**EXERCISE DESCRIPTION:**
Your output should be exactly the lines from the one containing "Task: Select the 実店舗 radio option" through the last line of the listing, and nothing else. Pictures stay out.

**MATERIAL FOR THIS EXERCISE:**
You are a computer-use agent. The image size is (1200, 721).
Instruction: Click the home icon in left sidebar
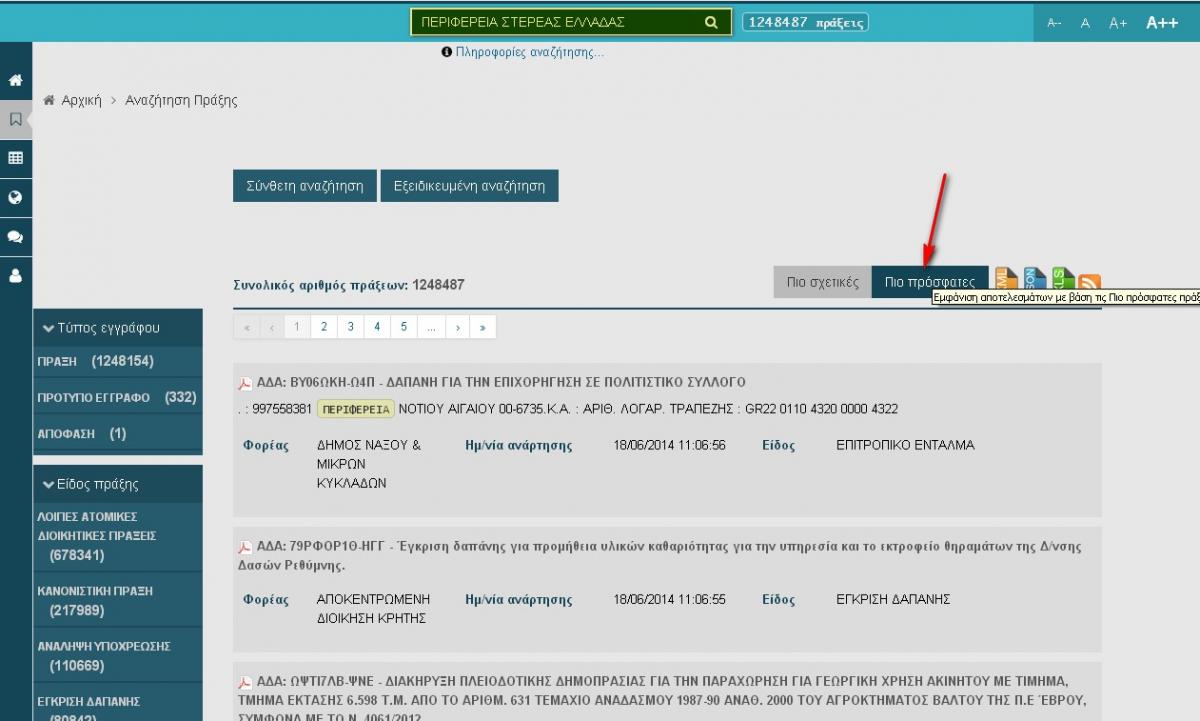coord(15,81)
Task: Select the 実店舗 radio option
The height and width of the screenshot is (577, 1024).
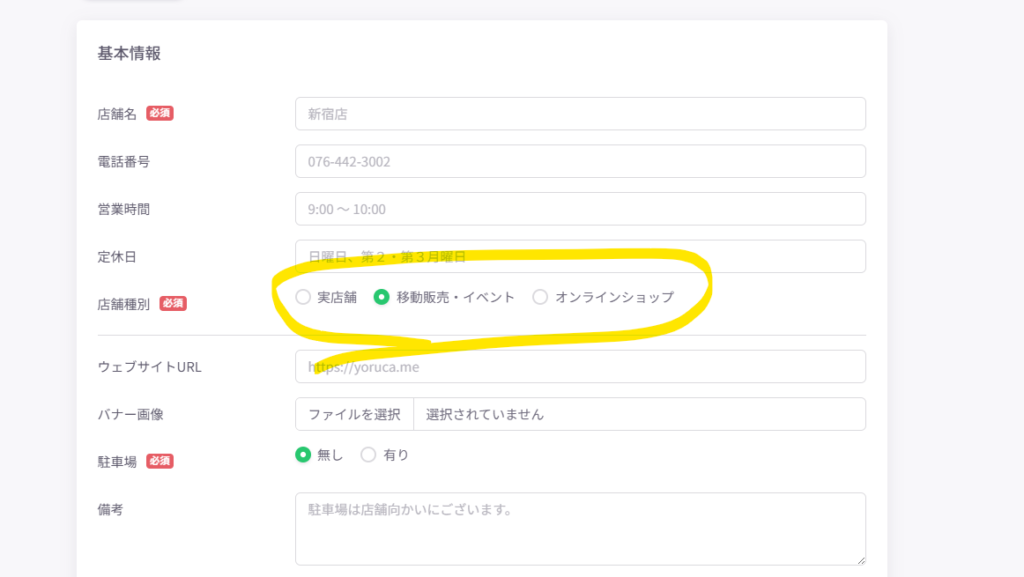Action: [303, 297]
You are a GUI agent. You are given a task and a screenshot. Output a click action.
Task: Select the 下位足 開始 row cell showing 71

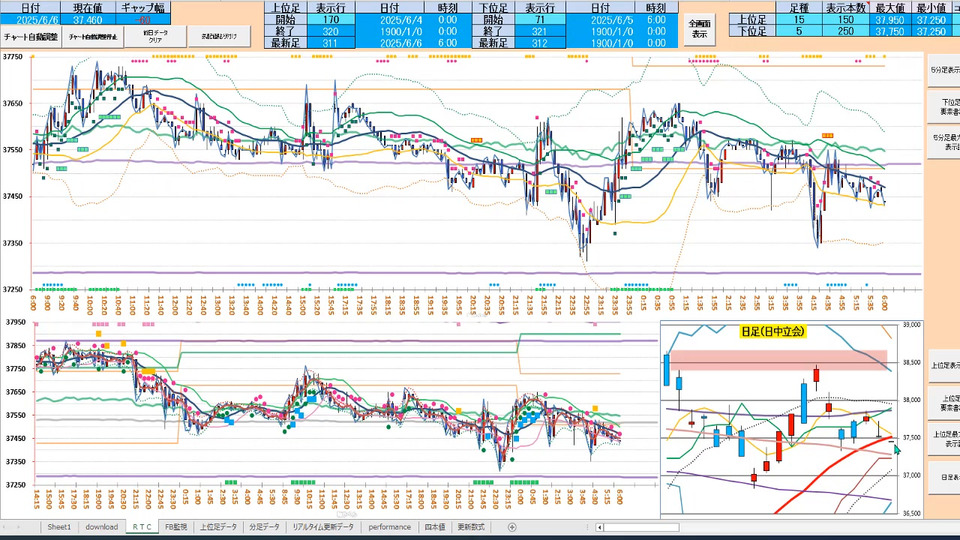click(541, 19)
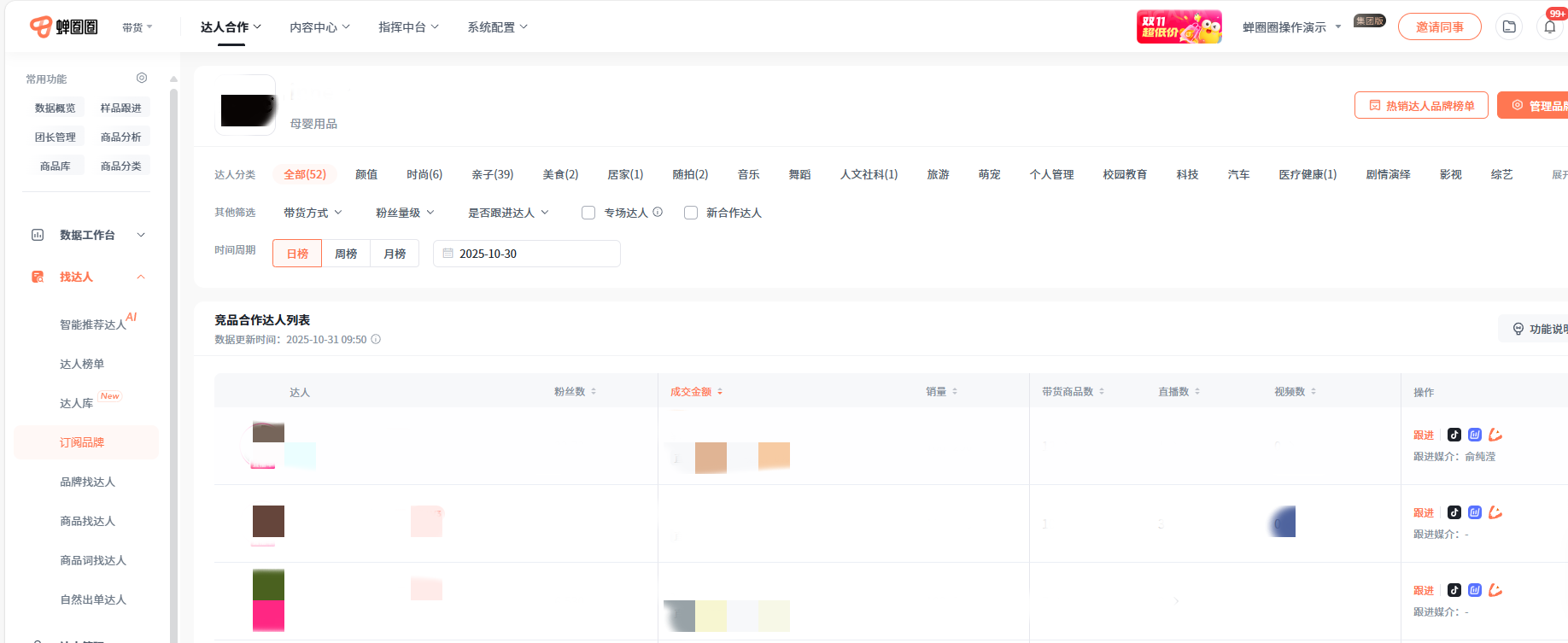Click the orange Chanmama icon in the third row
The image size is (1568, 643).
pyautogui.click(x=1495, y=590)
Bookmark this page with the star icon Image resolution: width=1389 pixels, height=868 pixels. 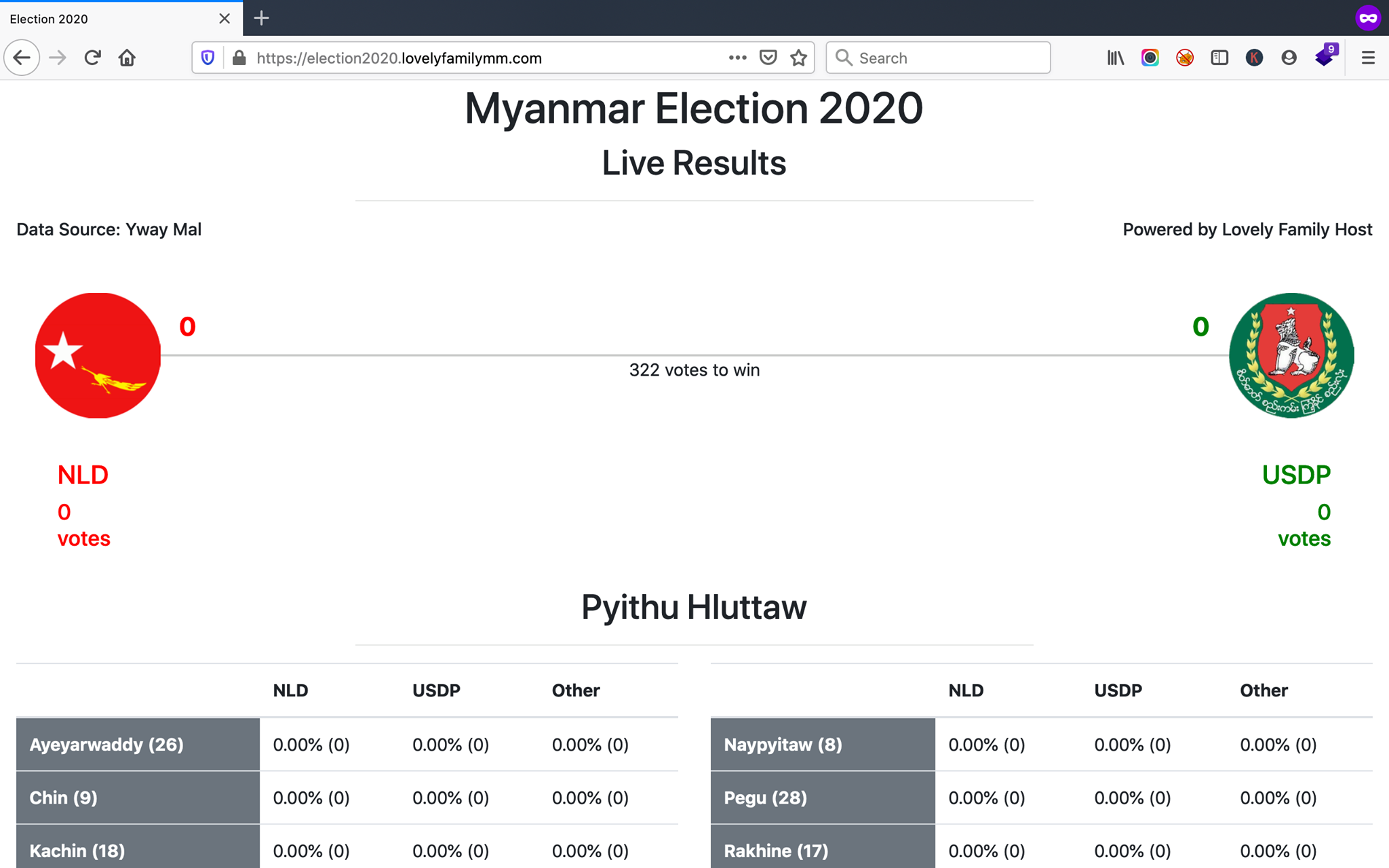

**ANSWER SECTION:**
Task: Select the 実店舗 radio option
The height and width of the screenshot is (577, 1024).
Action: [303, 297]
You are a GUI agent. You are given a task and a screenshot. Output a click action.
Task: Select the 下位足 開始 row cell showing 71

click(541, 19)
Click the orange Chanmama icon in the third row
The image size is (1568, 643).
pyautogui.click(x=1495, y=590)
Bookmark this page with the star icon Image resolution: width=1389 pixels, height=868 pixels. 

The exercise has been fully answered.